Bild: Dicht machen auf Teufel komm raus: Alexander Lukaschenko
Im vergangenen Jahr hat sich die Diktatur all derer entledigt, die gestört
haben und mit der allgemeinen Politik von Alexander Lukaschenko nicht
einverstanden waren. Allein im Juni wurden in Belarus mehr als 105
zivilgesellschaftliche Organisationen abgewickelt oder stehen kurz davor.
Die Staatsmacht schließt Nichtregierungsorganisationen, die sich um
Ökologie, Bildung, Kultur, Landwirtschaft gekümmert haben.
Sie haben Menschen mit Einschränkungen unterstützt, Rentner*innen sowie
[1][Kindern und Erwachsenen mit genetischen und onkologischen Erkrankungen]
geholfen. Auf Anordnung von Alexander Lukaschenko erhalten Tausende
Belarus*innen keine Hilfe mehr, die der Staat nicht bereitgestellt hat,
der dies auch in Zukunft nicht tun wird.
Vor fünf Jahren ging in Minsk das Medium Imena an den Start, das sich durch
Crowdfunding finanziert. Viele Belarus*innen taten sich zusammen und
lernten, Bedürftigen in schwierigen Situationen zu helfen. In dieser ganzen
Zeit haben Privatpersonen und Geschäftsleute für Initiativen im Land
umgerechnet rund 2,5 Millionen Euro gespendet. 39 soziale Projekte wurden
ins Leben gerufen, 47.254 Menschen erhielten Hilfe. Im Non-Profit-Bereich
hat die Plattform 211 Arbeitsplätze geschaffen.

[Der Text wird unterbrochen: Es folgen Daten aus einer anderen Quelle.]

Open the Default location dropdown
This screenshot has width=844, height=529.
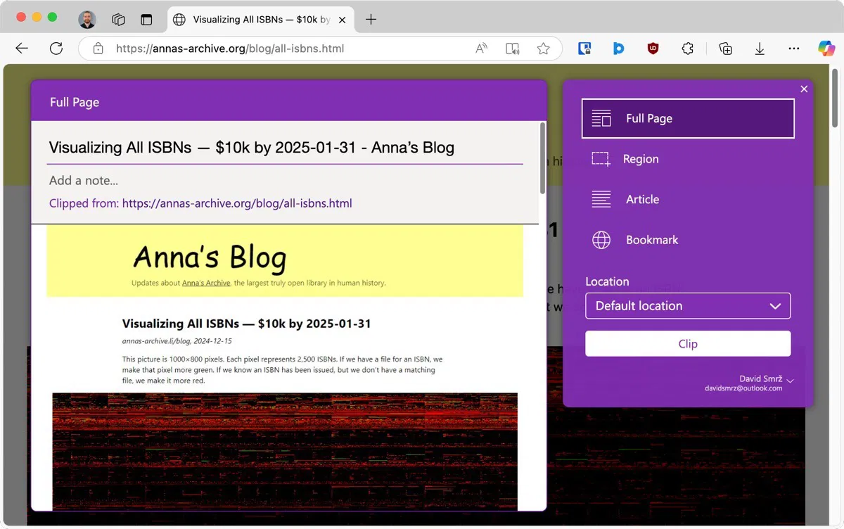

„Ich verspüre nur Wut. Sie haben uns den Boden unter den Füßen weggezogen
und ein Stück Leben aus uns herausgerissen“, sagt Ekaterina Kiselowa,
Chefredakteurin von Imena. „Das ist unser Kind, für das wir alle unsere
Kraft und Zeit investiert haben.“
## Widersprüchliche Briefe
Imena sei durch eine Entscheidung des Minsker Exekutivkomitees abgewickelt
worden. Zwei komplett widersprüchliche Briefe habe Imena erhalten. „Uns
wird vorgeworfen, dass wir seit 24 Monaten keiner unternehmerischen
Tätigkeit nachgegangen sind. Aber dazu sind wir als
Nichtregierungsorganisation gesetzlich nicht verpflichtet“, sagt Kiselowa.

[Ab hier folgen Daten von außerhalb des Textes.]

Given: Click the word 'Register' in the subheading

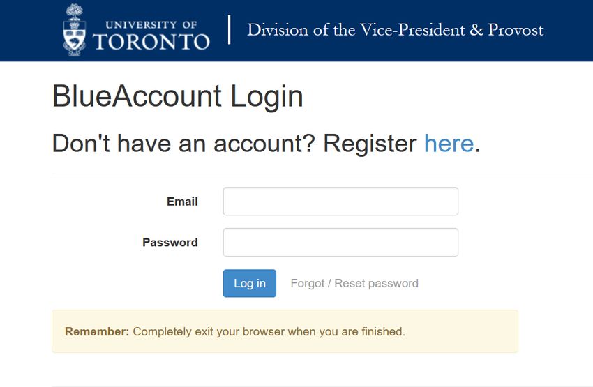Looking at the screenshot, I should (370, 144).
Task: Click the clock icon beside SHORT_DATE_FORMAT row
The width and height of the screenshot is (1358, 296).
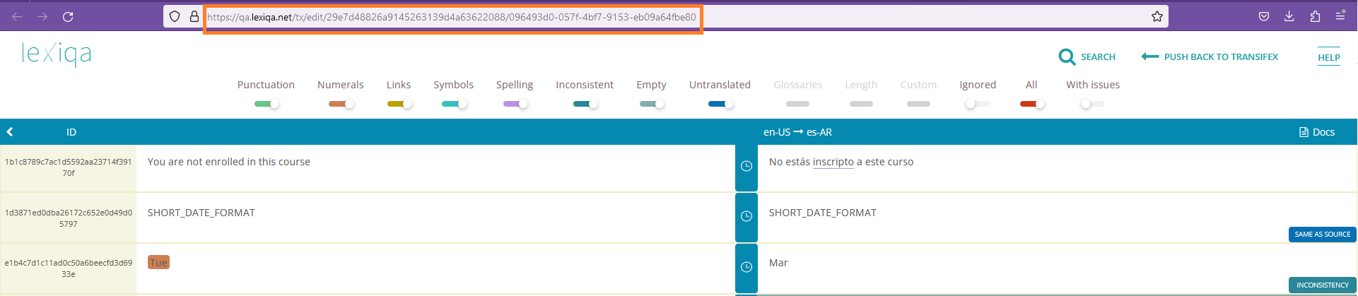Action: coord(746,216)
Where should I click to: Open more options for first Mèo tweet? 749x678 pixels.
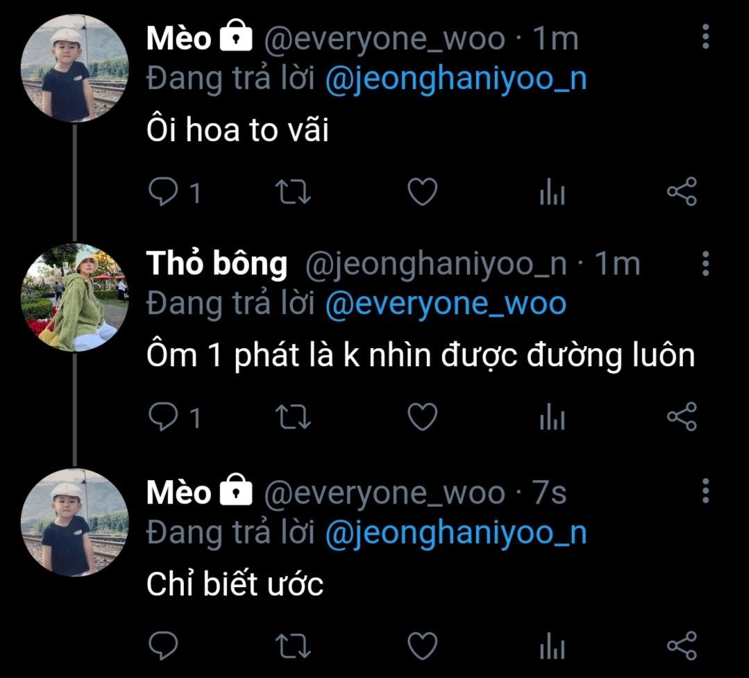[705, 37]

Vierzehn Mitarbeiter*innen von Imena haben ihre Arbeit verloren und
jetzt kein Einkommen mehr. Das Konto hat das Ermittlungskomitee blockiert,
das Büro wurde versiegelt. „Wir konnten das Liquidationsverfahren nicht
ordnungsgemäß durchführen, wie man das macht, nachdem etwaige Schulden
beglichen sind“, sagt Kiselowa.
Derzeit bereitet Imena mithilfe von Anwält*innen eine Klage vor, um zu
retten, was noch zu retten ist. Doch die Hoffnung der
Mitarbeiter*innen hält sich in Grenzen. „Nach den landesweiten
Säuberungen und Durchsuchungen waren wir auf alles vorbereitet, doch nicht
darauf, dass es so schlimm enden würde“, sagt Kiselowa.

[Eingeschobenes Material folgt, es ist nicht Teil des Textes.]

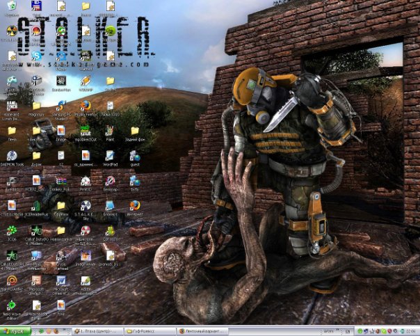Launch DAEMON Tools desktop shortcut

tap(12, 156)
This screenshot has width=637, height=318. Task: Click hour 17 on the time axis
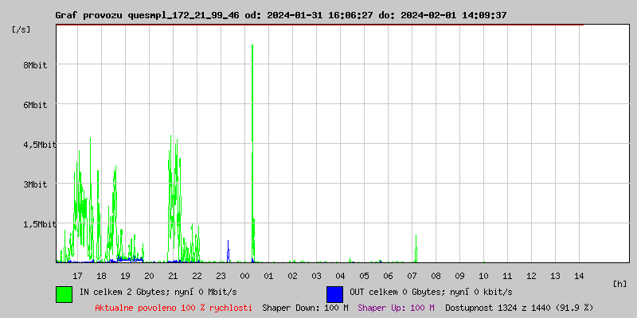point(77,275)
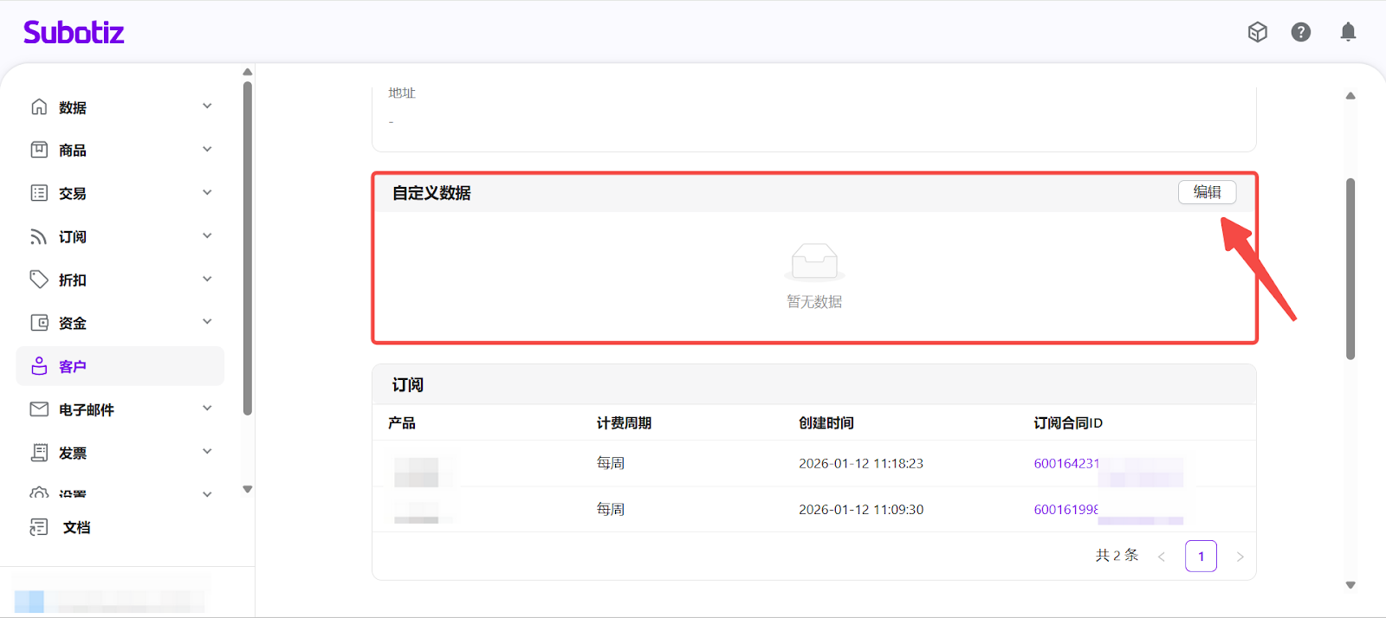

[2][Nichtregierungsorganisationen], das sind Aktivist*innen, die der
Staatsmacht unbequem sind, ihr Denken, ihre Aktionen sowie ihr Einfluss auf
die Gesellschaft sind nur schwer zu kontrollieren. Die staatliche Position
lautet: Alle, die mit ihr nicht übereinstimmen, werden unterdrückt. Das ist
nur eine Frage der Zeit. Der Mehrheit der Projekte droht die Schließung,
denn finanziert wurden sie über die Plattform Imena per Druck auf den Knopf
„Hilfe“, der jetzt nicht mehr funktioniert.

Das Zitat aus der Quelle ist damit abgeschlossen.